Wednesday, 30 May 2012

Snailwell, Cambridgeshire

St Peter is one of two round tower churches in Cambridgeshire - the other being Bartlow - and gives the impression that it is open with a sign saying "Please do go in and feel free to browse" but when I arrived at lunchtime yesterday it was locked. There is, however, a keyholder's phone number listed in the porch but, naturally, I didn't have my phone with me. I'll have to revisit.

I've been back twice since my first visit and found it open last week (Jul 14). It's a disappointing interior with the exception of the nave hammerbeam roof with angels - which I failed to record as I was in a hurry to get home...I'll try again next time I'm up this way.

ST PETER. With one of the only two round towers of Cambridgeshire (cf. Bartlow). The Snailwell tower is Norman throughout, of flint and pebble rubble as is the rest of the church too. Tall short nave with clerestory, lower chancel. Externally much renewed (by Rowe 1878). The chancel and S aisle E.E. (lancet windows), the N aisle early C 14. At that time also some of the chancel lancets were given Dec tracery (windows, especially the very handsome E window, internally shafted and with head-corbels for the hood-mould). C14 arcade of three bays with octagonal piers and double-chamfered arches. Chancel arch and window of 1878. - Perp clerestory and hammerbeam roof. Alternately the hammerbeams rest on the usual arched braces, and come out of the wall without them. In the latter case they have figures against their undersides. - ROOD SCREEN. With single-light divisions, ogee arches and little tracery above them. The finial of the doorway arch reaches above the cornice. - PARCLOSE SCREEN. With handsome cusped ogee-arches and very closely set panel tracery above. - SCULPTURE. Elaborately foliated E.E. cross sunk in a spandrel of the S arcade. - MONUMENT. Low tomb-chest with quatrefoil decoration in a recess in the chancel N wall. Cusped and crocketed ogee-arch with pinnacles l. and r.

St Peter (2)

SNAILWELL. From a dark pool here the Snail creeps forth to become a sluggish river winding to the fens. The pretty little village dreams among fine trees, elms and chestnuts shading the tiny green and keeping company with the creepered walls and rose-bowered porch of the church.

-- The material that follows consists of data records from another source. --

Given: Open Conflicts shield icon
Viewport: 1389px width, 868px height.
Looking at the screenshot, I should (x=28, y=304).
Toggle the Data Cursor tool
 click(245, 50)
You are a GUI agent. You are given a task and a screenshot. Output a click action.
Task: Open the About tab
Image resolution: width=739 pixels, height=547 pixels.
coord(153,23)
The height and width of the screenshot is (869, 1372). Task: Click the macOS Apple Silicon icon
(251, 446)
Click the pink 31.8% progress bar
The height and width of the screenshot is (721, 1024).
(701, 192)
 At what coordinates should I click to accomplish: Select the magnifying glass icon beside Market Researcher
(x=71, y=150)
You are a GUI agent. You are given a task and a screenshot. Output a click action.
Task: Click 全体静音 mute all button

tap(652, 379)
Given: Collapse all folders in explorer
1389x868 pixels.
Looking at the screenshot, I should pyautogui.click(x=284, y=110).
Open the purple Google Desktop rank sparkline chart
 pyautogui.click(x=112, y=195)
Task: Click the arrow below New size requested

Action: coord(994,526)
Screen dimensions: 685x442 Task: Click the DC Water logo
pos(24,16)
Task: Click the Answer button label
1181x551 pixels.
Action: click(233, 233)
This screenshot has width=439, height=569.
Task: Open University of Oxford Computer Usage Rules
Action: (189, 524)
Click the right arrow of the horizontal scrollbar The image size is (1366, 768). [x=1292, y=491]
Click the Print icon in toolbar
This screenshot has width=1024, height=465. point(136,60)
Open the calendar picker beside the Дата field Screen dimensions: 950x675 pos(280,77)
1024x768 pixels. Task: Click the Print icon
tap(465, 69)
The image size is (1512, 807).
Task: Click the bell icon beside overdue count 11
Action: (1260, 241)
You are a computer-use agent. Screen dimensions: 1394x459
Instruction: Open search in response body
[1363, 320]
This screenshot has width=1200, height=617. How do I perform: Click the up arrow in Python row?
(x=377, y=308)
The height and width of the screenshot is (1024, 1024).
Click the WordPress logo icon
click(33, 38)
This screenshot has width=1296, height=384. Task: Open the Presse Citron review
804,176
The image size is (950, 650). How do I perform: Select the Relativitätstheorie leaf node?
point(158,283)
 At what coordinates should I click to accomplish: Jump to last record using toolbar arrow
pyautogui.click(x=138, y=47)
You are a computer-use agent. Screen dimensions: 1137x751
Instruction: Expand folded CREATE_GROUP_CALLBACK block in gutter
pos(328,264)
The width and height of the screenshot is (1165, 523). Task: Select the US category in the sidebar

A very curious thing we found in this small shrine of St Peter, a tiny jewelled box on the altar with a few grains of sand in it from Jerusalem. On the wall also hang four Great War medals of Sir Kildare Borrowes, whose brother was vicar here.

The church has one of the two Norman round towers in the county, just topping the high-pitched roof of the nave. The rest of the church comes from the 14th century, but it has been much restored. There are two medieval oak screens, pews with old poppyheads, a 600-year-old font, a jumble of old glass in the modern porch, and a lovely old relic of stone carving set above an arch; it is a stone cross delicately pierced and set in a roundel. The beautiful hammerbeam roof has three rows of carving in its wall-plate, and on the ends of the beams are six old wooden figures, three bishops and three men with shields. A medieval gravestone in the churchyard is that of a 15th century priest. It was found in the wall of the church. On the wall is a memorial to James Baker, who was clerk for 50 years.

From this small place William Flower went out to die for his i faith in 1555; he was martyred in St Margaret’s churchyard, Westminster. It was a bitter sight, for, his hand having been struck off at the stake, he was then knocked down into the fire, there not being enough faggots to burn him.